ASA at all doses significantly reduced platelet reactivity measured by all platelet function tests except PFA-100 CADP. VerifyNow ASA™ was decreased significantly from baseline 650.0±19.4 aspirin reaction units (ARU) to 447.6±68.1 ARU with single dose (p<0.0001), 430.1±64.6 ARU with double dose (p<0.0001), and 416.4±38.5 ARU with split dose (p<0.0001) aspirin. After fitting the model, VerifyNow ASA™ was reduced to a greater extent with split dose compared with single dose ASA (p=0.043), but did not differ significantly for single versus double dose (p=0.20) or double versus split dose (p=0.44). Split dose was also more effective compared to single dose, as measured by PFA-100™ CEPI (p=0.031) and urinary thromboxane (p=0.048) with a trend toward reduced reactivity measured by serum thromboxane (p=0.055). Both high (p=0.0043) and split (p<0.0001) doses were more effective than low dose ASA at reducing AA-induced Multiplate™ aggregation. No significant differences between ASA doses were seen for LTA (AA and ADP) or PFA-100™ CADP.
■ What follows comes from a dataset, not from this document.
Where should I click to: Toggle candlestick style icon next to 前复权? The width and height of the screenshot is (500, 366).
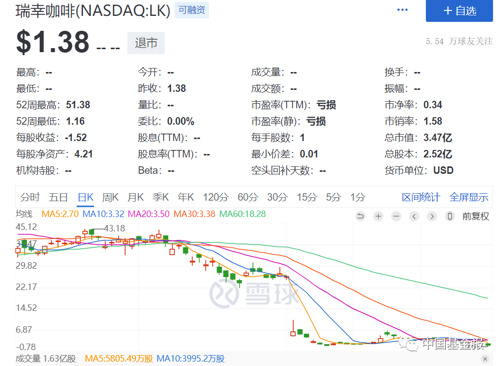pyautogui.click(x=450, y=216)
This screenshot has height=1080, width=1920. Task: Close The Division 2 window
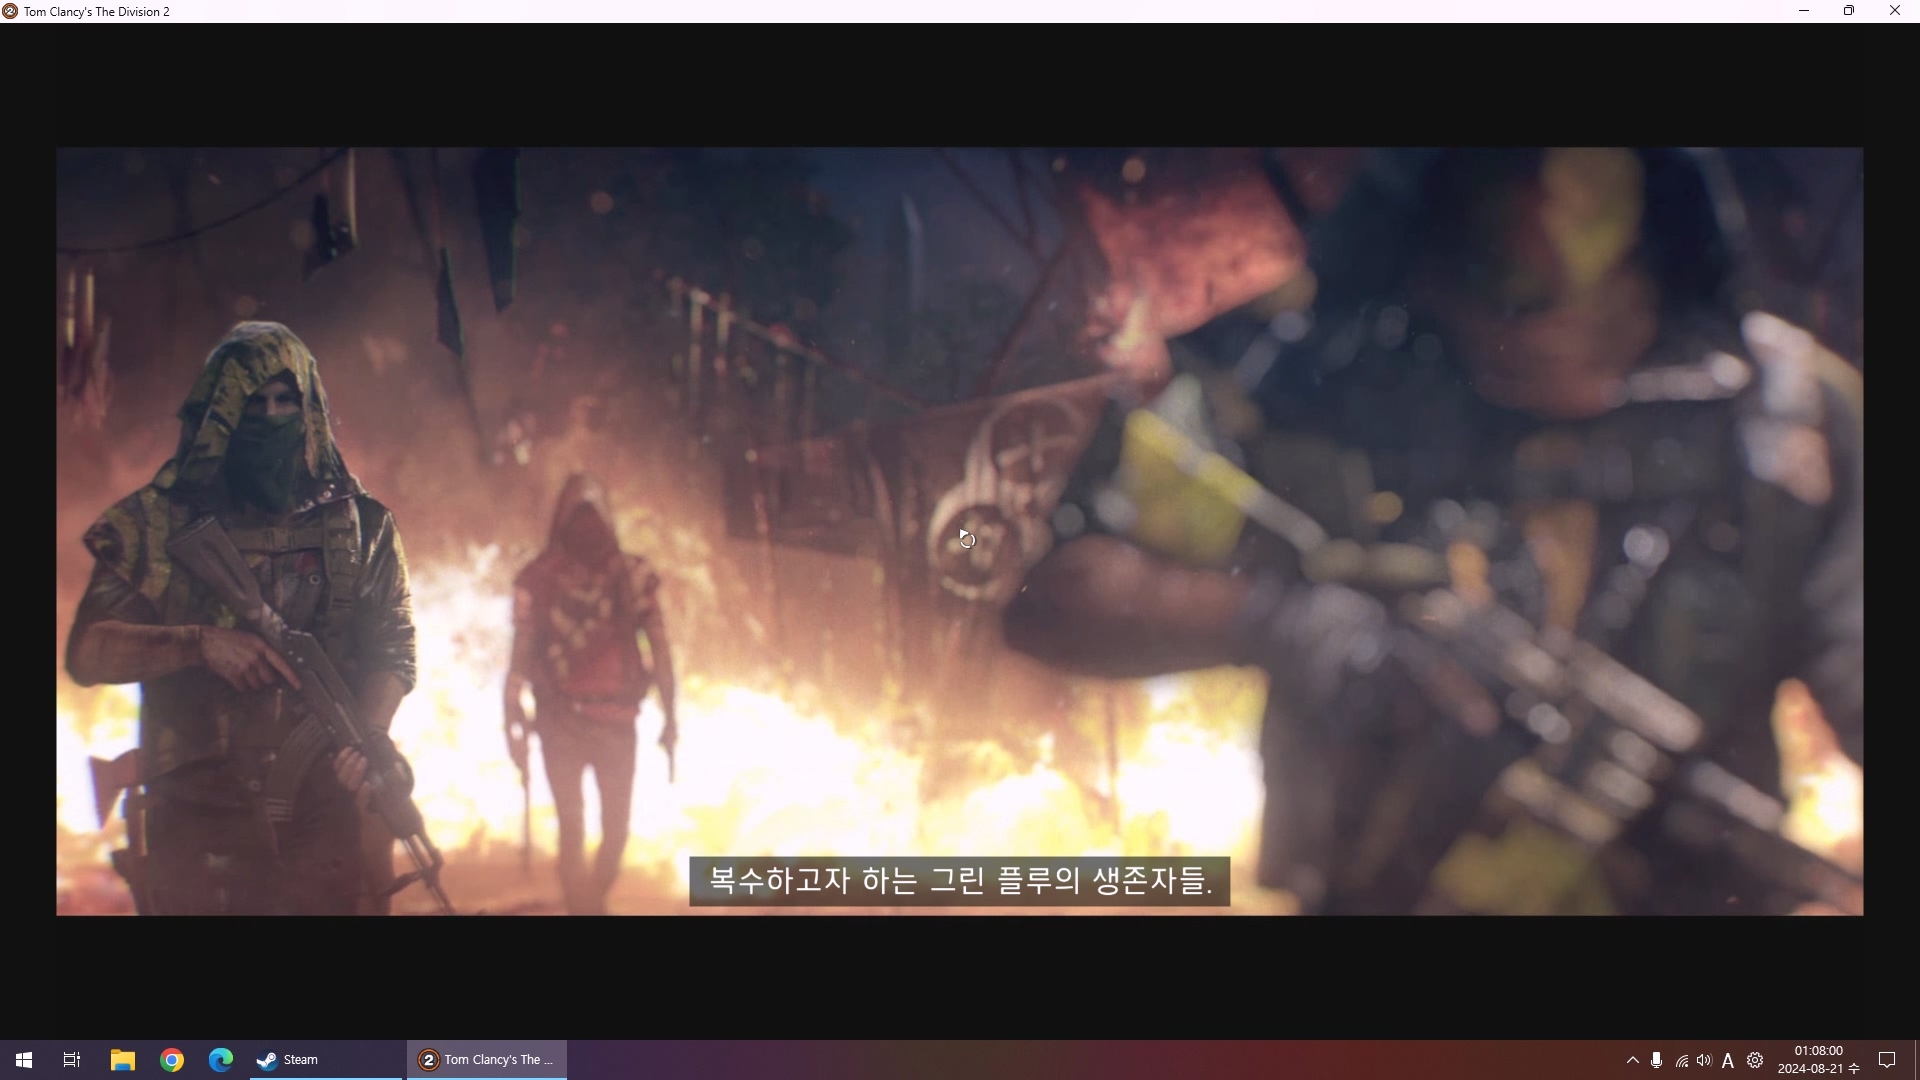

Conclusions: ASA 100 mg given twice-daily was numerically the most effective regimen for reducing platelet reactivity as measured by platelet function tests, but future clinical outcome trials are required to confirm whether ASA 100 mg twice-daily will reduce the risk of primary cardiovascular events in patients with T2DM.
- © 2013 by American Heart Association, Inc.